濃度・オブ・ザ・リングBACK NUMBER
武居由樹、K-1の2大エースへと飛躍!
驚異の殺傷本能を支えたものとは?
text by
橋本宗洋Norihiro Hashimoto
photograph byTakao Masaki
posted2019/07/07 11:45
2015年以来負け無しの快進撃を続ける22歳の武居由樹。魔娑斗も絶賛する逸材である。
「怖い部分で攻めていこうと思っていました」
1回戦は狙い通りのボディ攻め。準決勝は「相手が得意な」バックブローでダウンを奪った。決勝は玖村将史がキックを打ち終わり、バランスを立て直そうとした隙にパンチを叩き込んだ。倒れ際には顔面への蹴りをジャストミートしている。
一瞬のチャンスを、コンマ数秒の間に2回ものにしたわけだ。武居曰く「意識して練習していたわけではないんですけど、一瞬の隙を詰めていこうと。そういう怖い部分で攻めていこうと思っていました」。

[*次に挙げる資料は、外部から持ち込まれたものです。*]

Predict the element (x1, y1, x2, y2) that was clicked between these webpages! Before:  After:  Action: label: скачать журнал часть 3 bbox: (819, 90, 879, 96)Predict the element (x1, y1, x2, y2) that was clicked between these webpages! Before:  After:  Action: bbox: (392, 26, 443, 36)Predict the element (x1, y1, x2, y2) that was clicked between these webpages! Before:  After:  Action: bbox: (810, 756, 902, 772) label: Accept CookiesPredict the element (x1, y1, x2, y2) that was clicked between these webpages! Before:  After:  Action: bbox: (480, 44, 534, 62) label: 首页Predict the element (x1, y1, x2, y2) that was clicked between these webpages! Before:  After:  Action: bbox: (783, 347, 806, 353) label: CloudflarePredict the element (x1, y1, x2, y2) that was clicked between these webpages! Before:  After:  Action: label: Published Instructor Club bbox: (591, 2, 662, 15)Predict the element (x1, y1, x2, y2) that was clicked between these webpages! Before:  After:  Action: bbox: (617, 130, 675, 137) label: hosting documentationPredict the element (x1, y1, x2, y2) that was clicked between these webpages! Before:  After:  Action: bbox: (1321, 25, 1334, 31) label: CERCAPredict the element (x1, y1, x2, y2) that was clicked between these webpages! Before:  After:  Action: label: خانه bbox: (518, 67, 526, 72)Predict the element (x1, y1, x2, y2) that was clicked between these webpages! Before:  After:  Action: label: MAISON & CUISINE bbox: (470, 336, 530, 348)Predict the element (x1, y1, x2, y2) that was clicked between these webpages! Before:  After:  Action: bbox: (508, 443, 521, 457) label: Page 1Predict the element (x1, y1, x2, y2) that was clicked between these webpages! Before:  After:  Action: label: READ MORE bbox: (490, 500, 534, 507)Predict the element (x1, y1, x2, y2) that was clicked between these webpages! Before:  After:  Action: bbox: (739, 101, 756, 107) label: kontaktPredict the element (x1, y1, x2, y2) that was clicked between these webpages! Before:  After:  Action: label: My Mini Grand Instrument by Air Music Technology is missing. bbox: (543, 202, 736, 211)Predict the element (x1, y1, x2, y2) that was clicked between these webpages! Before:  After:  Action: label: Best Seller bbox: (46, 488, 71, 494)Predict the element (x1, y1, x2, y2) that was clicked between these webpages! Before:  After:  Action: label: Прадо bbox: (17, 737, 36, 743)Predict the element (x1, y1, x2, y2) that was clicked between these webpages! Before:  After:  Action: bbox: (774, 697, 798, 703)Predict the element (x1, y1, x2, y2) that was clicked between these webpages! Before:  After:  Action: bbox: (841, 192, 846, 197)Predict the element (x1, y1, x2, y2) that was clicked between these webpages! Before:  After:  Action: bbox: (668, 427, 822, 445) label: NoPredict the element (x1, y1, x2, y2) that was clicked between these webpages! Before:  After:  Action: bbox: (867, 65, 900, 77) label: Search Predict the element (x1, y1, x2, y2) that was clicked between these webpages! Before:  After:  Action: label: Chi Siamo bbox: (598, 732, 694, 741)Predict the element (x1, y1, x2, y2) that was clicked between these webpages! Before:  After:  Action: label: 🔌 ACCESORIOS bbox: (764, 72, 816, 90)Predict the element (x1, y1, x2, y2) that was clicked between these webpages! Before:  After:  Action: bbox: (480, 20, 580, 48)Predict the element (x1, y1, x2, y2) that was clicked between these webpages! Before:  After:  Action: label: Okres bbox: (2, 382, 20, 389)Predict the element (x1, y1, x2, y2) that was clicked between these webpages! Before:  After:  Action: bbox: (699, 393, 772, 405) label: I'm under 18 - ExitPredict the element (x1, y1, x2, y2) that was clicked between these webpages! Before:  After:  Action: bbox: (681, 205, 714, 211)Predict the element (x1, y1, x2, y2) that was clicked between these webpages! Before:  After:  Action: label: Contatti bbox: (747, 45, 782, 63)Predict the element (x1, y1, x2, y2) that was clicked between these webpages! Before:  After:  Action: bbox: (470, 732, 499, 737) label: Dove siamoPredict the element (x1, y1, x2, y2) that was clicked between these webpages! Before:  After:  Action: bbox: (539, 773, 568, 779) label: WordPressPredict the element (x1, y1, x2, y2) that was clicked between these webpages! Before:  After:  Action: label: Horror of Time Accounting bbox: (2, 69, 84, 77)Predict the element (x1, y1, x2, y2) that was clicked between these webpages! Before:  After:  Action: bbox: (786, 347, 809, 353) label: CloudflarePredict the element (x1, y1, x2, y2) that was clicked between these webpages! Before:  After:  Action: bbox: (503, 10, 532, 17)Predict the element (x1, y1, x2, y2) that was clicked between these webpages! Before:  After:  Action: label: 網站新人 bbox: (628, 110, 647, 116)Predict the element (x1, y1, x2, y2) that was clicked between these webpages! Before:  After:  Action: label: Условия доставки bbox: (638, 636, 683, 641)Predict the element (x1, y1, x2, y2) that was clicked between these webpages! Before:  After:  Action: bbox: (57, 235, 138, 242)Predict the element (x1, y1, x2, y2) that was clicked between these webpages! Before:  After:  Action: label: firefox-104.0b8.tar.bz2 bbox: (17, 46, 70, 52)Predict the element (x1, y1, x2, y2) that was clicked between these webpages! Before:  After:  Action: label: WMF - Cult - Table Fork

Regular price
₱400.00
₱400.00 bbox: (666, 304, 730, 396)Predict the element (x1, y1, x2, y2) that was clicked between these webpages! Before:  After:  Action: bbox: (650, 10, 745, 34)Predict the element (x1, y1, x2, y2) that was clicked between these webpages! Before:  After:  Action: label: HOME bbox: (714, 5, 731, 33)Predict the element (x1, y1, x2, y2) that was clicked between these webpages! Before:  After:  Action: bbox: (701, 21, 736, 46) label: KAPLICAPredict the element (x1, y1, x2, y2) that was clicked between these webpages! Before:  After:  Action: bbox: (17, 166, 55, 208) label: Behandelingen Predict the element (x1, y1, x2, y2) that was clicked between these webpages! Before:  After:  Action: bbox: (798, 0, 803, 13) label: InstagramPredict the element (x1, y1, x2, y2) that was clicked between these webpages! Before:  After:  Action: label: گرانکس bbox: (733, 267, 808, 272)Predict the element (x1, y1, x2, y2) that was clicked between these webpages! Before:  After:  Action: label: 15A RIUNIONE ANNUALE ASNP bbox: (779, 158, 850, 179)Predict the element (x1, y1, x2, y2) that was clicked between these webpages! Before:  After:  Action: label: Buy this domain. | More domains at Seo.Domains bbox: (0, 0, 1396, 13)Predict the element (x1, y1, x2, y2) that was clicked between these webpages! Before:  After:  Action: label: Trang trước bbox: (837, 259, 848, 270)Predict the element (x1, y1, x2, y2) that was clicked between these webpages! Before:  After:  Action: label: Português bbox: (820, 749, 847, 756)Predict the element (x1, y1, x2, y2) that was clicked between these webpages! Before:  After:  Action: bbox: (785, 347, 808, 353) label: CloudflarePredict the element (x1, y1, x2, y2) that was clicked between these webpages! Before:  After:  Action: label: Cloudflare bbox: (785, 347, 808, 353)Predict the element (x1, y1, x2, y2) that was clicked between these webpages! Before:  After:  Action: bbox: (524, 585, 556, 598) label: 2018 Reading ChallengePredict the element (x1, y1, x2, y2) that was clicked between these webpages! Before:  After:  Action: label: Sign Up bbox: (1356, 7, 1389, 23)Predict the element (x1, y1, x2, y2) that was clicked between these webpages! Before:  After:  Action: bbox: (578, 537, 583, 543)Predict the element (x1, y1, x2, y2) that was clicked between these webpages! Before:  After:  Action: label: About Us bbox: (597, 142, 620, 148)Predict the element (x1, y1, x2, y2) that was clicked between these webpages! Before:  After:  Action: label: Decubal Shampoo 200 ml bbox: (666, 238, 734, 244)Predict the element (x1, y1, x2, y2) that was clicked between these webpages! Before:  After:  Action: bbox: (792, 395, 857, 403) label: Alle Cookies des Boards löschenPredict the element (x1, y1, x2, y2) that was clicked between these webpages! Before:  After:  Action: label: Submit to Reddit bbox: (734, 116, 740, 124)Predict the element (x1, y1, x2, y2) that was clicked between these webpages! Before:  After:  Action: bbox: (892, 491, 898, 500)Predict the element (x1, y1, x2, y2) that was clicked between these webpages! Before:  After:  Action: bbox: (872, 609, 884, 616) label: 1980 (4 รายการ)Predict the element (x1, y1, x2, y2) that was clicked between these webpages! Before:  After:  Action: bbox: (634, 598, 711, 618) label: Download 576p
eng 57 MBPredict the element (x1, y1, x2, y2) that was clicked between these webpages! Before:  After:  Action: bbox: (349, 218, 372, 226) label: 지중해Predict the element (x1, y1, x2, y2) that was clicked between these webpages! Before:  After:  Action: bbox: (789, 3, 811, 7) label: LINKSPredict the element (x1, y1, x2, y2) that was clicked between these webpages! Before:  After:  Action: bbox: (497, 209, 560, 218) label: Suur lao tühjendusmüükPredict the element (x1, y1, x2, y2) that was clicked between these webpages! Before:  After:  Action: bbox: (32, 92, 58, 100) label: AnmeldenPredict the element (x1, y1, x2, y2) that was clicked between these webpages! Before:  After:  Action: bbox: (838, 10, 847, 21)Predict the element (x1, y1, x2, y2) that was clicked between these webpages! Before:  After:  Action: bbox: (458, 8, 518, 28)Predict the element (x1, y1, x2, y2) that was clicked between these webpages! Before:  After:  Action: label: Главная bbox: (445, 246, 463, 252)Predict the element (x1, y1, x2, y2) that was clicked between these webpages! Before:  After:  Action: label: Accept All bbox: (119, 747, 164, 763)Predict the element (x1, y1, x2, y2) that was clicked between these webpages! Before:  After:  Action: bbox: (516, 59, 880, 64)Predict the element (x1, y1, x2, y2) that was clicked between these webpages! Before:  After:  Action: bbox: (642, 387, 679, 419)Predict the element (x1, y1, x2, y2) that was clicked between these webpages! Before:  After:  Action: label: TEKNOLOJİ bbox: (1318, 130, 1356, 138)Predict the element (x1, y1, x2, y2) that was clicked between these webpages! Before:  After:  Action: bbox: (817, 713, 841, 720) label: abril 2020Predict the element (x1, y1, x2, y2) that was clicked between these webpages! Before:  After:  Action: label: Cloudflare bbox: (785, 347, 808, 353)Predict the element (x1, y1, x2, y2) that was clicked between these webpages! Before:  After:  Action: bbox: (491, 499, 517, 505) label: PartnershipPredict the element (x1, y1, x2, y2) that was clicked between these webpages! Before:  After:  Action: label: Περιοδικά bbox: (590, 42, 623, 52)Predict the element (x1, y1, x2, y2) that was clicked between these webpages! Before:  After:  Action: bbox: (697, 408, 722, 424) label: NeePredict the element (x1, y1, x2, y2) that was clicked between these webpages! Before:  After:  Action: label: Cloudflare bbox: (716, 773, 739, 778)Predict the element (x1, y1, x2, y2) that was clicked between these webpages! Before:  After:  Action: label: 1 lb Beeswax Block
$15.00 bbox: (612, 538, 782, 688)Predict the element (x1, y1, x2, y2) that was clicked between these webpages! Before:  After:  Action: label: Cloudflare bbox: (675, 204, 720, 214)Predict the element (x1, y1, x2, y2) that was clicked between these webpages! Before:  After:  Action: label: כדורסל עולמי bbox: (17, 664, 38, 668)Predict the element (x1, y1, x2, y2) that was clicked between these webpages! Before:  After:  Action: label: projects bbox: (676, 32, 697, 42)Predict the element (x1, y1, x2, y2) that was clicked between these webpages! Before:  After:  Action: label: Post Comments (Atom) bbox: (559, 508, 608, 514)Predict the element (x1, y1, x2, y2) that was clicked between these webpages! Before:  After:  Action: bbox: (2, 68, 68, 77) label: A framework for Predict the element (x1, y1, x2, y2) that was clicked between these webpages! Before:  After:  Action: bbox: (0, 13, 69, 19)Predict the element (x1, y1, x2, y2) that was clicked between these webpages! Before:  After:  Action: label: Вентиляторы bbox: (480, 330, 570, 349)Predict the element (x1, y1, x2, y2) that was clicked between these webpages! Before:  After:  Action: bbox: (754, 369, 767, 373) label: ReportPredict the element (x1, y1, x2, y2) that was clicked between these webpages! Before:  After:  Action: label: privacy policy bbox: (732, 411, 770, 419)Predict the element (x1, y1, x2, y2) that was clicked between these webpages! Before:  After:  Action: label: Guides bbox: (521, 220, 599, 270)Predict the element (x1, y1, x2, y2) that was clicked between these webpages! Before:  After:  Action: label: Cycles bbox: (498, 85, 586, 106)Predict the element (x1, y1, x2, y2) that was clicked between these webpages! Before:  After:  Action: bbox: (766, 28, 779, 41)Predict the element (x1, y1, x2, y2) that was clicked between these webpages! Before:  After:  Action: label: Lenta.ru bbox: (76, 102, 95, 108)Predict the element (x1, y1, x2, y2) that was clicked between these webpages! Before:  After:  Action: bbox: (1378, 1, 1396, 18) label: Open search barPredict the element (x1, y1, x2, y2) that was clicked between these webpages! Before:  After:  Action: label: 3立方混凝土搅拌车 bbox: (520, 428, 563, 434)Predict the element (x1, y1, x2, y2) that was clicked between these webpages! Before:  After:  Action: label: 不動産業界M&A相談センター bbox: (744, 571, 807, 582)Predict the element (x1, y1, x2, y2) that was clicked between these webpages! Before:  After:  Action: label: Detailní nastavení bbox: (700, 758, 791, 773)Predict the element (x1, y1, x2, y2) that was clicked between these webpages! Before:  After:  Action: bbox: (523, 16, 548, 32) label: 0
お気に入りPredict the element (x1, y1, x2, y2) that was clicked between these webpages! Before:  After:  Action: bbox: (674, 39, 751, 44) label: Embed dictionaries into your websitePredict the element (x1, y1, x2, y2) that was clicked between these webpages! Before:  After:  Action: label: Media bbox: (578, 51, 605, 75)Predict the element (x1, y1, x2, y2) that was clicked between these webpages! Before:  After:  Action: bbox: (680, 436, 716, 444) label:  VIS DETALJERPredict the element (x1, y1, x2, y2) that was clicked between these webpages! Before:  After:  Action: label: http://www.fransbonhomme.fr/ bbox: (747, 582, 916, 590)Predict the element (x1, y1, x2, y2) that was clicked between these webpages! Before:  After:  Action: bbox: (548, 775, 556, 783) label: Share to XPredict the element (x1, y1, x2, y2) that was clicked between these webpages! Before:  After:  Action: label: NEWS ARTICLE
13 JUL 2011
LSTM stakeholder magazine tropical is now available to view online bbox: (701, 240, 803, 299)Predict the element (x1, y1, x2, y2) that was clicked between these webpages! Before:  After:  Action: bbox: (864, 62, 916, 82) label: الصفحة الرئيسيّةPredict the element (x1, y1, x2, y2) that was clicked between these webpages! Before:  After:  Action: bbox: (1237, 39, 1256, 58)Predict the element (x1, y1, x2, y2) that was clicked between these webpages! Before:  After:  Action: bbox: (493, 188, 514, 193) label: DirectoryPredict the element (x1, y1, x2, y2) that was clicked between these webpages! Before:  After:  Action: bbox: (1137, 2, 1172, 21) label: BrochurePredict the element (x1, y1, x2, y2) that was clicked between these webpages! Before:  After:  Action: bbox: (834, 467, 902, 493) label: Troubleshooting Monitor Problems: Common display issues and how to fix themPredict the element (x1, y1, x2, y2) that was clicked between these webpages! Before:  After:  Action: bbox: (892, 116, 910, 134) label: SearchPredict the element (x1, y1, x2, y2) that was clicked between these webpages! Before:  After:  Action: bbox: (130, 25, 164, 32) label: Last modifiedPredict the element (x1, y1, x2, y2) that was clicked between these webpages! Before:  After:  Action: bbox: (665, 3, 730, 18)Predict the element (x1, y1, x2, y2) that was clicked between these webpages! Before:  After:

流れの中で無意識に出た攻撃ではなく、確信を持っての連打だったのだ。追撃の顔面蹴りは「相手の頭の位置を見て、咄嗟に軌道を変えました」と言う。
ADVERTISEMENT
類稀なるキラー・インスティンクト(殺傷本能)を支えたのは、周囲が「これ以上やったら壊れる」と感じたという1日4回の練習だ。武居を“悪ガキ”時代から指導してきた所属ジム「POWER OF DREAM」の古川誠一会長は、トーナメント出場選手全員を徹底的に研究し、策を与えた。武居自身も研究を重ね、古川会長の指示を完璧に理解していたという。
これだけ強くて、まだ「20点」の理由。
繰り返すが、これはベルトのかかっていないトーナメントだ。突き詰めればテーマがない。しかし武居には期するものがあった。武尊が負傷欠場中の今大会、自分がK-1を背負わなければという強い決意を抱いての参戦だったのだ。
“武尊に続く新鋭”ではなく“2大エース”に少しでも近づく。そこに、武居のテーマがあった。結果的に、このトーナメントは武居にとってエースへの通過儀礼になったと言っていい。
念願だった「メインを締める」マイクを握り、武居はリング上でこう言った。
「いま格闘技界を引っ張っている凄い人が2人いるんですけど、その2人に置いて行かれないように頑張ります」
武尊、それにもう1人が誰なのかは言うまでもないだろう。「置いて行かれないように」という言葉があまりにも控えめだというのも、やはり言うまでもないことだ。
ちなみにこのトーナメント、会長の採点は「20点」だったとのこと。「一発も食らわないで優勝する」ことが目標だったのに、相手の攻撃をもらう場面があったというのが減点材料らしい。では100点の武居はどれほど強いのか。K-1を見る楽しみがまた増えた。